WORK REQUIRED →
Please swap "puppy" for "kitten" in the rows between the lines holding "Screen dimensions: 1036x1162" and "Action: click(x=93, y=71)", inclusive. Give only those lines again, leave out the pictures, and change nothing else.

-- start MATERIAL FOR THE TASK --

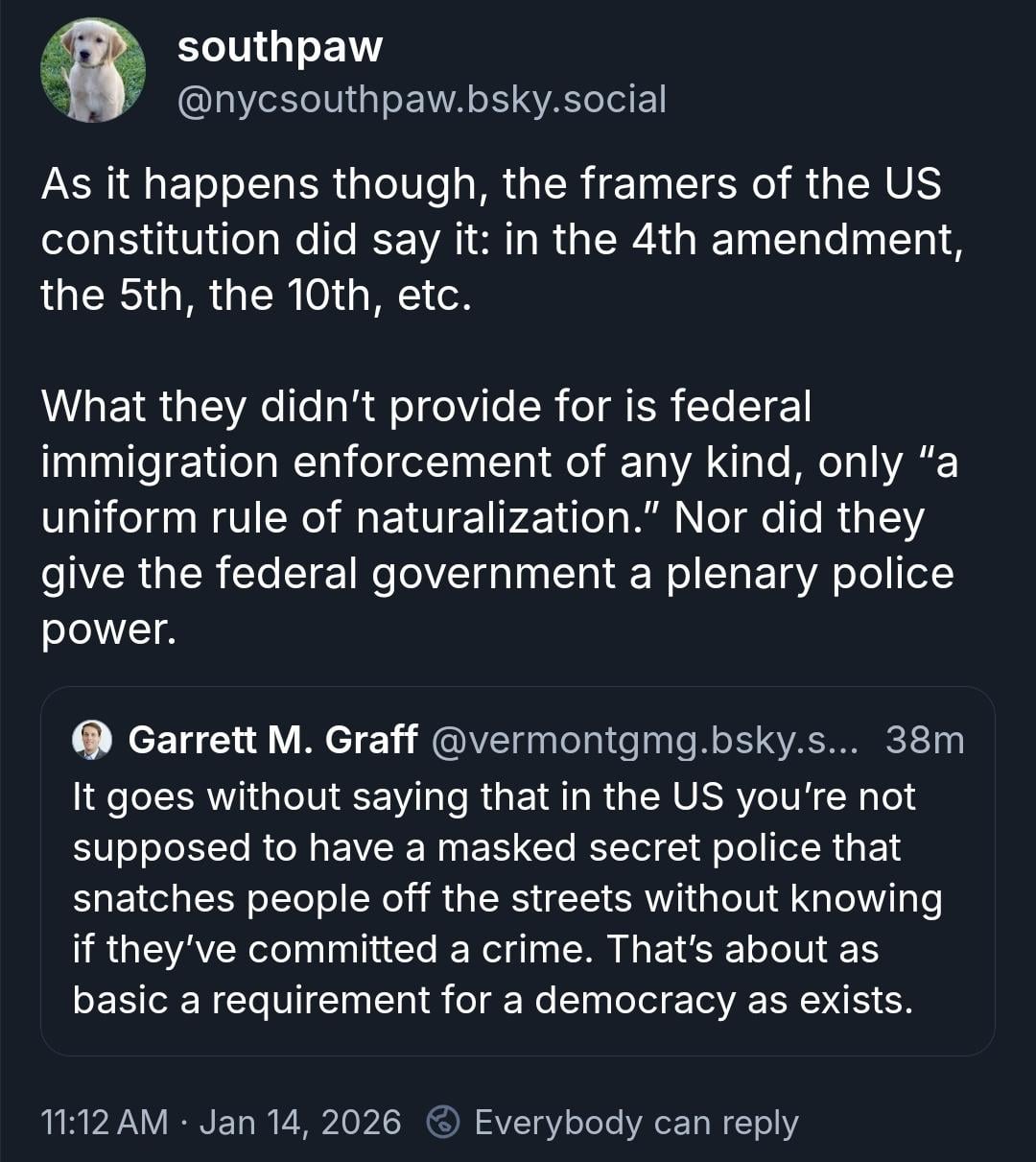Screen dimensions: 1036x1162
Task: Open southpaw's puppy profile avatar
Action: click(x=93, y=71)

-- end MATERIAL FOR THE TASK --
-- start MATERIAL FOR THE TASK --

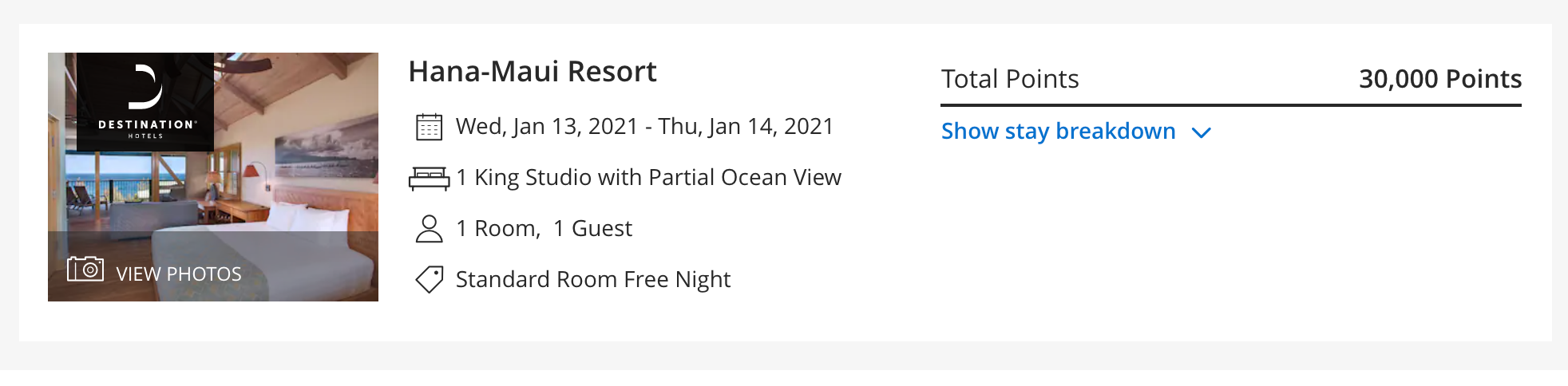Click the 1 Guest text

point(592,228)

-- end MATERIAL FOR THE TASK --

TASK ANSWER →
Screen dimensions: 1036x1162
Task: Open southpaw's kitten profile avatar
Action: click(x=93, y=71)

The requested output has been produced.